Damien Tournoud’s picture

No, most websites over a certain size/budget/wealth of owner do. That's not a representative sample.

I obviously meant "many". My point was not about the number of websites that uses a full-site CDN. My point was that full-site CDNs having multiple locations over the world doesn't affect the cache hit ratio much.

Also, as discussed far up the thread (or maybe one of the precursor threads, I've lost track), while we could potentially do all sorts of black magic with the incoming request to normalize it and make Accept headers useful, sending Vary: Accept can do unpleasant things on the *browser* vis a vis caching. We have no control there, no matter how much of the infrastructure you own. At least not in the general case.

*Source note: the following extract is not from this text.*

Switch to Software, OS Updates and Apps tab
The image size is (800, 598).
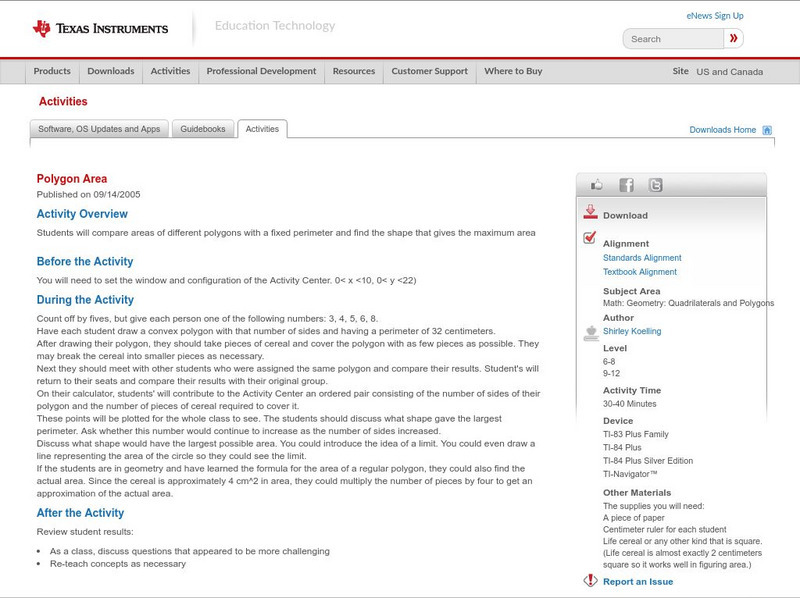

I am not arguing against moving away from Accept-based negotiation. I'm arguing against *bad reasons* to move away from Accept-based negotiation. That not many websites today are doing Accept-based negotiation mixing HTML and non-HTML, and that as a consequence there might be some browser bugs in that scenario is indeed a powerful reason not to try to do it.

dawehner’s picture

Priority: Critical » Major

Query parameter based content negotiation is in!

So both CDNs, and potentially more important browsers don't have issues anymore.

Given that the issue should not be critical anymore, maybe some of the accept header based routing discussion could still be done here ...

Wim Leers’s picture

I also want to call out that #2481453: Implement query parameter based content negotiation as alternative to extensions kept Accept header-based negotiation as a test, to ensure that contrib/a future D8 core release can still add it.

dawehner’s picture

It would be really interesting to have someone (@neclimdul) try it actually out and report what kind of problems this results to?

Crell’s picture

Status: Needs work » Postponed (maintainer needs more info)

I don't think postponed is really correct here, but we don't have a "needs more research" status. Now that query params are in, can someone verify if there is still a cache poisoning here, and if so what the details are? (If it's not an issue now, great, we're done, huzzah.)

neclimdul’s picture

Status: Postponed (maintainer needs more info) » Fixed

Lets go ahead and close this out.

Status: Fixed » Closed (fixed)

Automatically closed - issue fixed for 2 weeks with no activity.

andypost’s picture

There's still 2 todos in core

git grep 2364011
core/lib/Drupal/Core/EventSubscriber/AcceptNegotiation406.php:13: * @todo fix or replace this in https://www.drupal.org/node/2364011
core/lib/Drupal/Core/StackMiddleware/NegotiationMiddleware.php:11: * @todo This is a temporary solution, remove this in https://www.drupal.org/node/2364011

And somehow application/json is not resolved as proper format from Content-Type header

andypost’s picture

effulgentsia’s picture

Folks here may be interested in #3028501: Enable header-based proactive content negotiation with optimizations and opt-outs available.. I don't think the patch there would mess up external caches, but if you think it would, please comment on that issue.